Voici ce que proposait le fond d'investissement de Viktor Kožený dans l'un des très nombreux messages publicitaires des fonds d'investissement à cette époque :

Viktor Kožený,  photo: ČT24
« Venez déposer vos 1 000 points et retirez, dès à présent, 3 000 couronnes en espèces. Cette offre est valable jusqu'à révocation. Prenez votre décision maintenant ! Les réformes économiques, ça fonctionne ! Le fond d'investissement Harvard : l'assurance de faire de bons investissements. »

Cette offre alléchante, d'un fond d'investissement dont le nom à consonance anglo-saxonne pouvait à l'époque sembler rassurant, rencontre un succès important. Les bons permettent à Viktor Kožený d'acquérir de nombreuses entreprises à un prix dérisoire. Il en retire toutes les liquidités et les met à l'abri dans des paradis fiscaux. Il vivrait aujourd'hui aux Bahamas et fait toujours l'objet d'un mandat d'arrêt international. Mais ce n'est pas le seul exemple d'escroquerie et nombreux sont ceux qui ont tenté de tirer avantage de ces privatisations, comme nous le rappelle Anne-Françoise Blüher :

« Il y avait sûrement des possibilités de profiter de ce système. Il y avait aussi d'autres fonds d'investissement qui ont proposé aux gens : ‘je vous achète ce carnet de coupons’, donc, comme je l'ai déjà dit, ça coûtait à peu près 1 000 couronnes. En échange, ils promettaient un gain de peut-être 10 000 couronnes à ces personnes, qui pensaient ainsi gagner beaucoup d'argent. Les gens à l'origine de ces fonds d'investissement étaient doués. Ils savaient bien qu'avec ces coupons, ils seraient capables d'acquérir des entreprises qui avaient beaucoup plus de valeur que les carnets qu'ils avaient précédemment achetés. Parce qu'ils avaient plus d'informations, qu'ils connaissaient mieux la valeur des entreprises, ils ont pu faire beaucoup de profits avec cette privatisation par coupons. »
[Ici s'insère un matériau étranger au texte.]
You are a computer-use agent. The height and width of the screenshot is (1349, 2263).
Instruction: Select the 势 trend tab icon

Aussi, près de 70% des détenteurs de ces carnets de coupons estiment ne pas avoir une connaissance suffisante du marché et de ces entreprises et décident donc de remettre leurs bons à des fonds d'investissement, qui participent au matraquage publicitaire sur les bienfaits de ces coupons, censés pouvoir rapporter gros. Or pour beaucoup de ces fonds d'investissement, il s'agit surtout d'une occasion pour engranger beaucoup d'argent en très peu de temps. Avec le manque d'informations financières, l'absence de règles sur les marchés financiers participent à la mise en place d'un système assez opaque. Les comptes de ces fonds d'investissement ne sont par exemple pas contrôlés. Les critiques sont nombreuses. Miloš Zeman, premier ministre social-démocrate entre 1998 et 2002 parle d' « escroquerie du siècle » :

Miloš Zeman,  photo: Archives de Radio Prague
« Oui, cela ressemblait à une méthode de privatisation tchécoslovaque originale, mais aucun autre pays qui songeait à réaliser une opération similaire n'a finalement franchi le pas. Le pire dans tout cela, c'est qu'à la fin des années 1990, le ministère de l'Industrie et du Commerce a réalisé une analyse sur les privatisations de la décennie écoulée qui a révélé que les plus grands bénéficiaires étaient les entreprises disposant de capitaux à l'étranger. En deuxième position, ce sont paradoxalement les entreprises restées sous la coupe de l’État qui avaient le plus profité du système. Enfin, les firmes vendues sous le régime des carnets de coupons étaient dans la pire des situations. »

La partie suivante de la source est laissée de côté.